All relationships resolve in contradiction. Why then is it so difficult for us to accept contradictory feelings? Unfortunately, we are trained to believe that consistency is the basic nature of all things, that there is an answer to all questions, one answer. Is it good or bad, true or false, right or wrong? We like simple, clean, straightforward answers. If it's both, simultaneously, then we are in for a more complicated consideration -- a messier experience.

We seek to obliterate internal contradiction because it causes discomfort. We are always trying to grasp certainty and avoid the unknown. It doesn't make sense that we can feel both love and hate, appreciation and disappointment, relief and frustration, all at once. When we open to our full experience, we must face the truth that all of these contradictory feelings exist in our experience of our partner. Such an openness of vision means being willing to accept that we are receiving certain joys and being deprived of others.

In order to create a false consistency, we generally make the "other" all good or all bad. Both paths are attempts to right the inconsistency, to manipulate the experience in order to feel just one way.

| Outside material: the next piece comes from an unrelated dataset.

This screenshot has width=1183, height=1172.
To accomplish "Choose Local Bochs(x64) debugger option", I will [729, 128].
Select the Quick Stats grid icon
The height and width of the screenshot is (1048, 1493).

To make our experience consistently positive, we disconnect from and deny our negative feelings, the parts of the relationship where we are not getting what we want. Having successfully removed the negative, we can remain in the relationship "conflict-free." Ironically, self-criticism can serve as a way of accomplishing this kind of consistency. Telling ourselves that we are "ungrateful," "overly demanding," "impossible to please," and thus somehow to blame for the deprivation that we are experiencing, is a strategy to reject our pain and thus eradicate the anxiety that contradiction arouses.

Making the experience consistently negative, on the other hand, requires rejecting the parts of the relationship that bring us joy. The "he's a louse and I don't know what I'm doing with him" brand of thinking. In this approach we focus only on the problems, not allowing ourselves to acknowledge or appreciate the reasons we are actually in the relationship.

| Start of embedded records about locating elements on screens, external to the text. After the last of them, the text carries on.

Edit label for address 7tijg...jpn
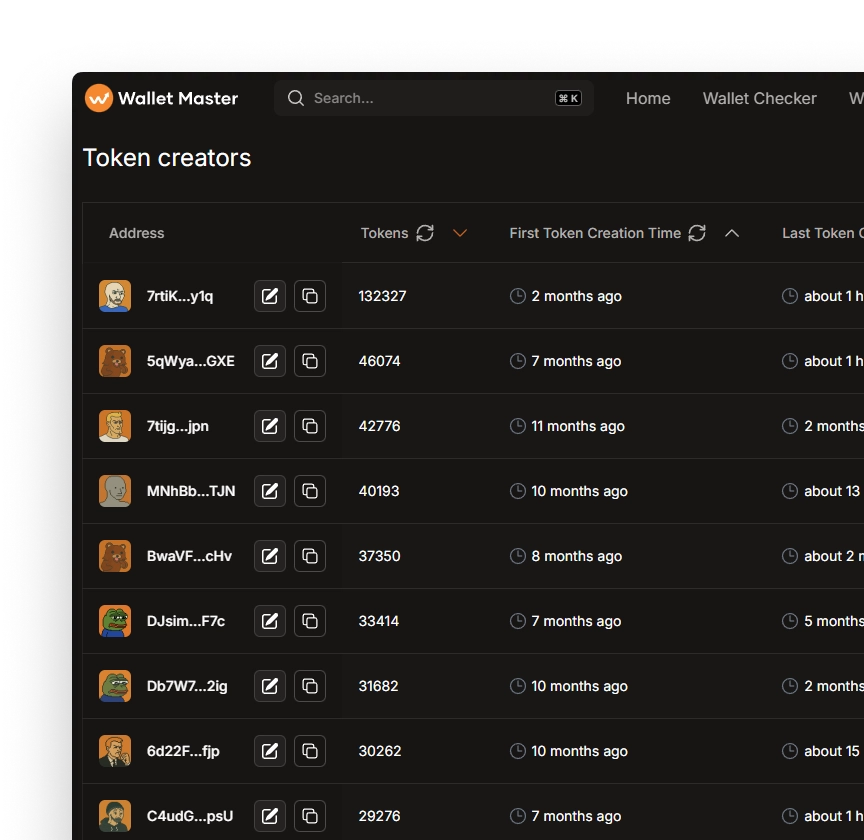 pos(270,426)
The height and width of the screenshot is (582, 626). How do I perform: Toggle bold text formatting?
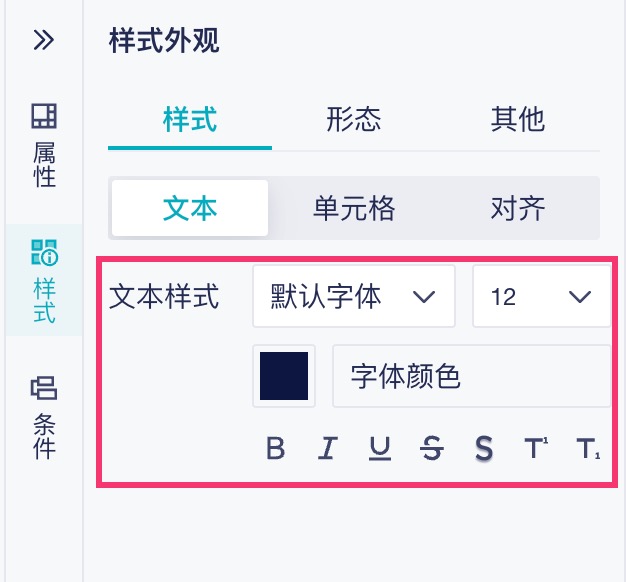click(x=276, y=449)
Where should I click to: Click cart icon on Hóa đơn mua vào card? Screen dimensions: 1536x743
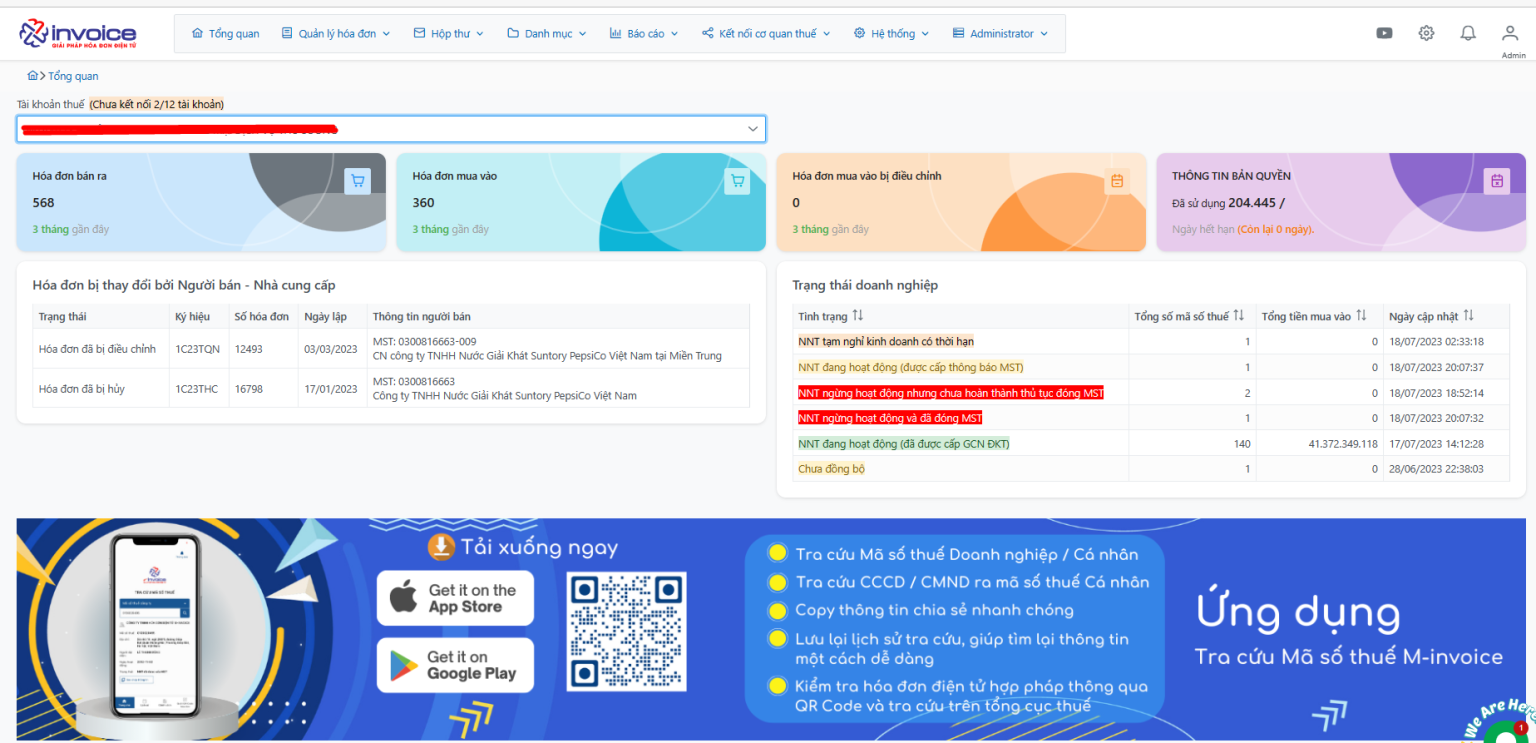coord(738,181)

The problem with denying a part of our internal experience is that it prevents us from being able to fully experience our lives, to authentically enjoy what is working in our relationship or to change what is not. We cannot cut off a part of our experience without damaging the other parts. We cannot put a blanket over the negative without blunting the positive. So too, when we bury our experience we create an underlying resentment. It is this buried resentment that will destroy the relationship, not the acknowledgment of our contradictory feelings.

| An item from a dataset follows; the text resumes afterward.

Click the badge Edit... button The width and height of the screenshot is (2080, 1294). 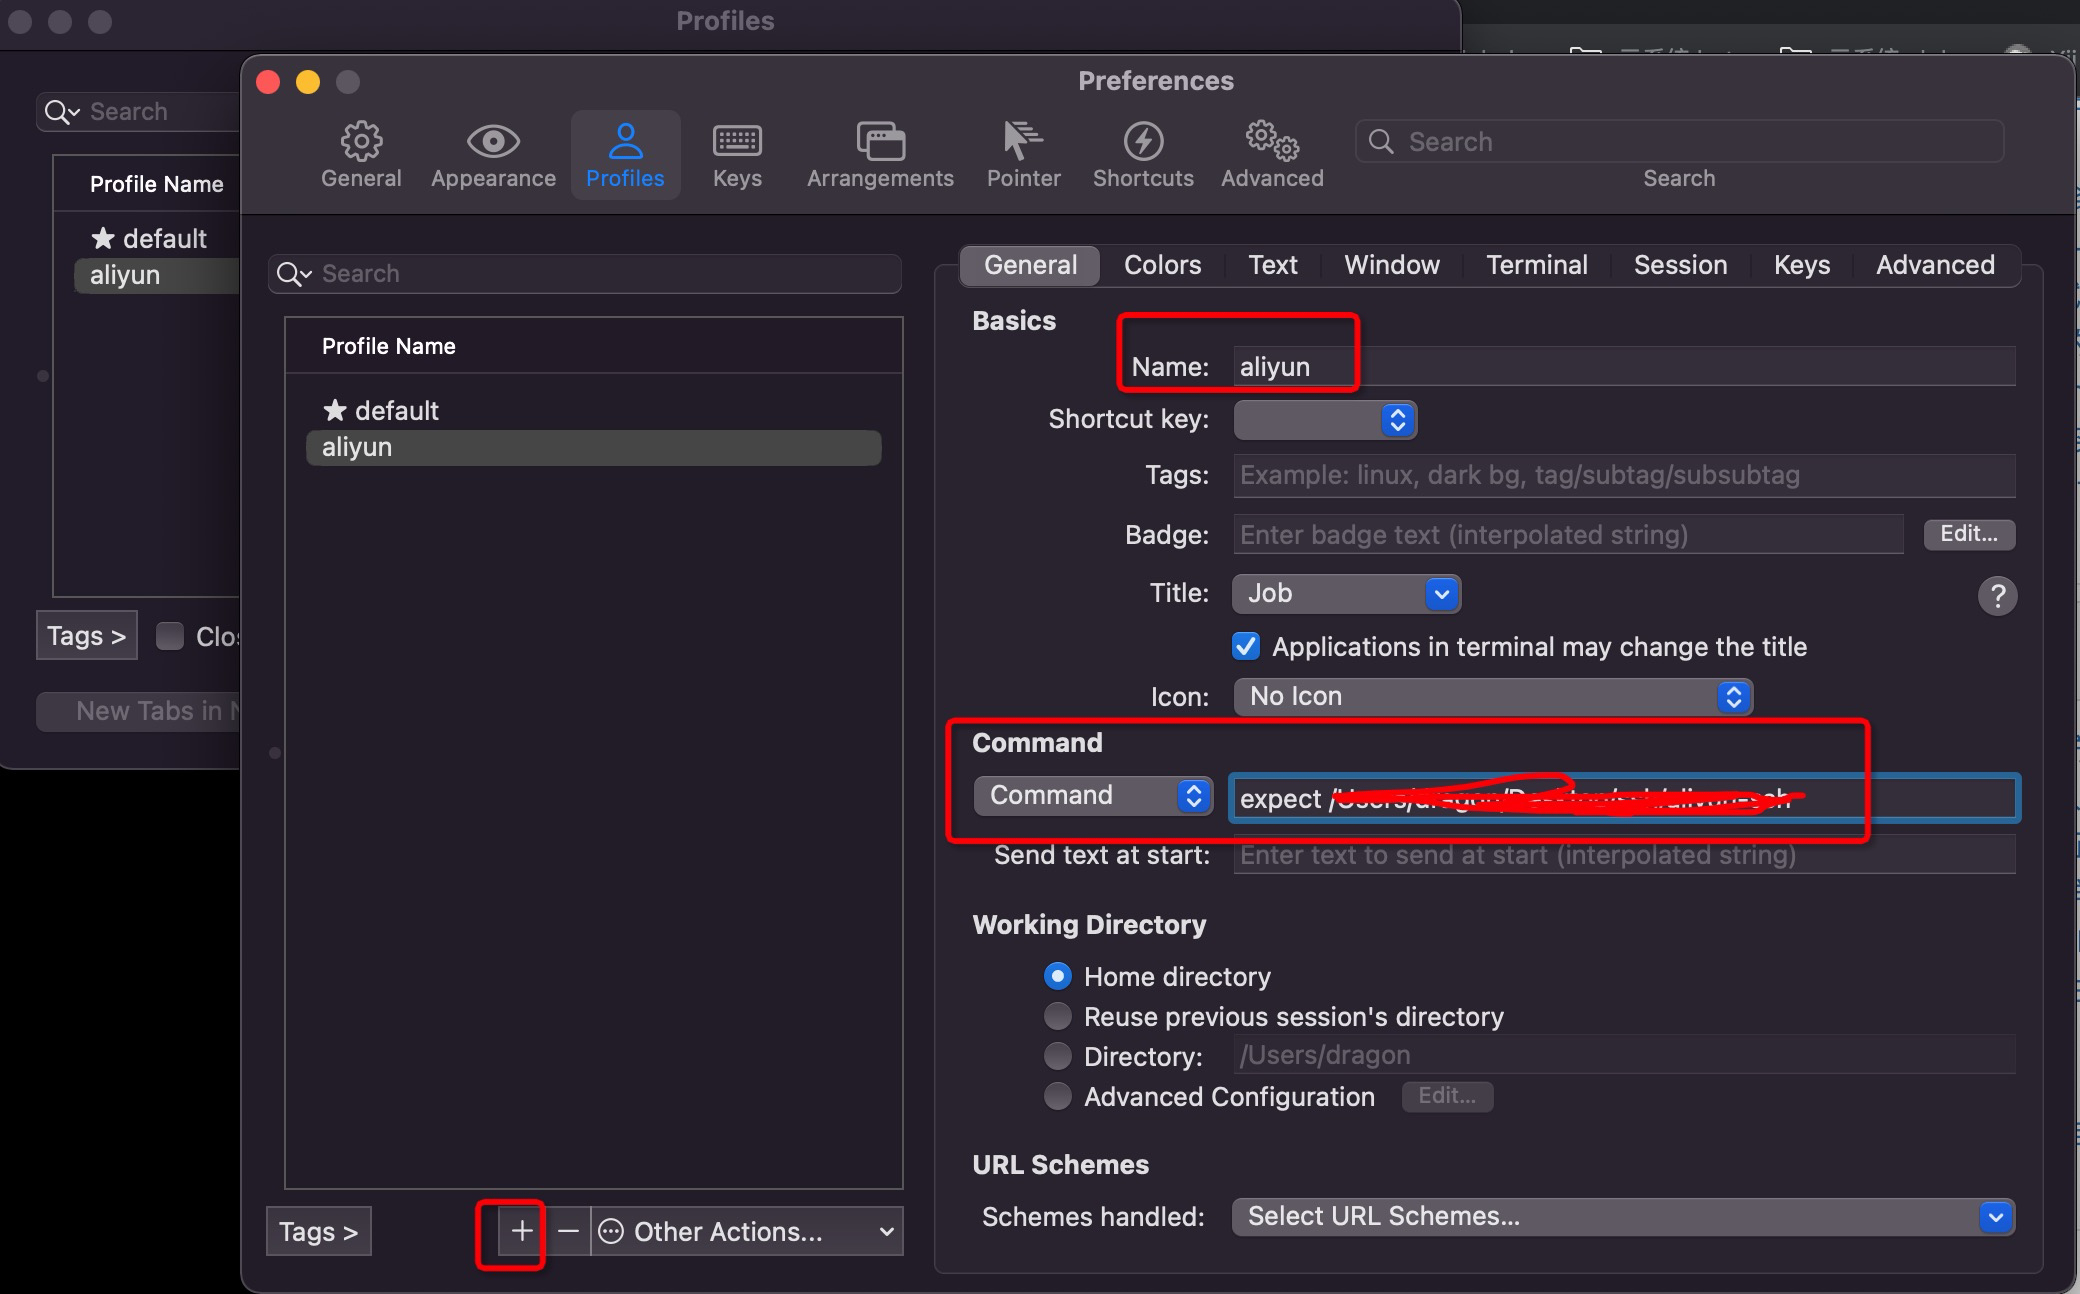[1968, 534]
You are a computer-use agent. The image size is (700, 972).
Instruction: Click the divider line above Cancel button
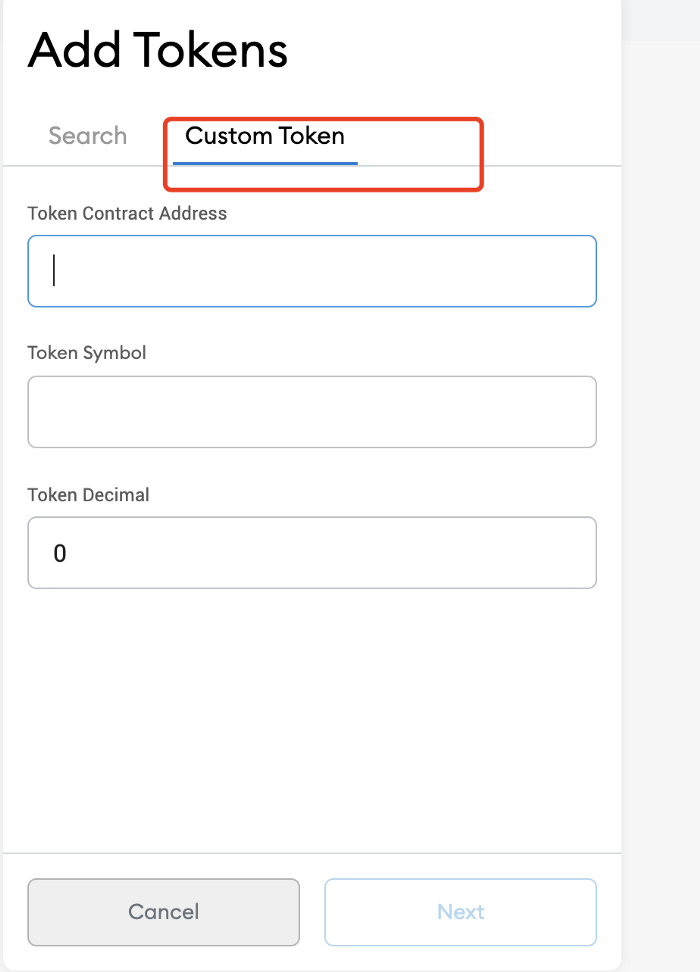(x=312, y=853)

By suppressing the painful parts of a relationship we are destroying our chance to improve the relationship. We become paralyzed because there is nothing to fix and yet we are unhappy. The difficulty has to be felt first before it can be corrected. While it may seem counterintuitive to welcome the negative, it is the denial of pain that prevents us from actually becoming happy.

On the other hand, the denial of the positive aspects of a relationship creates a different kind of stuckness. When we are committed to making our partner all bad, it is actually more difficult to leave him or her. As long as we are unable to acknowledge the positive feelings, we end up staying in the relationship as a way of bringing life to the positive. As long as we are not honoring what we do love in our partner, what we are receiving, we are not free to choose a path, whether to leave or stay. The positive is all tangled up in the staying together and this creates a paralysis of its own.

Contradiction is truth; both positive and negative exist simultaneously -- always. When we operate from a place of "and," not "but" -- yes and yes -- we relieve the need to make everything one particular way, tidy, easily explained. With permission to include all the ands, the whole of the relationship, we can then determine if what we are receiving is indeed what we need, enough, and conversely if what we are giving up is acceptable to give up.

We generate compassion and appreciation for ourselves, our partners and our relationships, when we are able to accept the whole picture that is the relationship. It is an appreciation born of awareness, recognizing the profundity of the choices we are making, whatever they may be.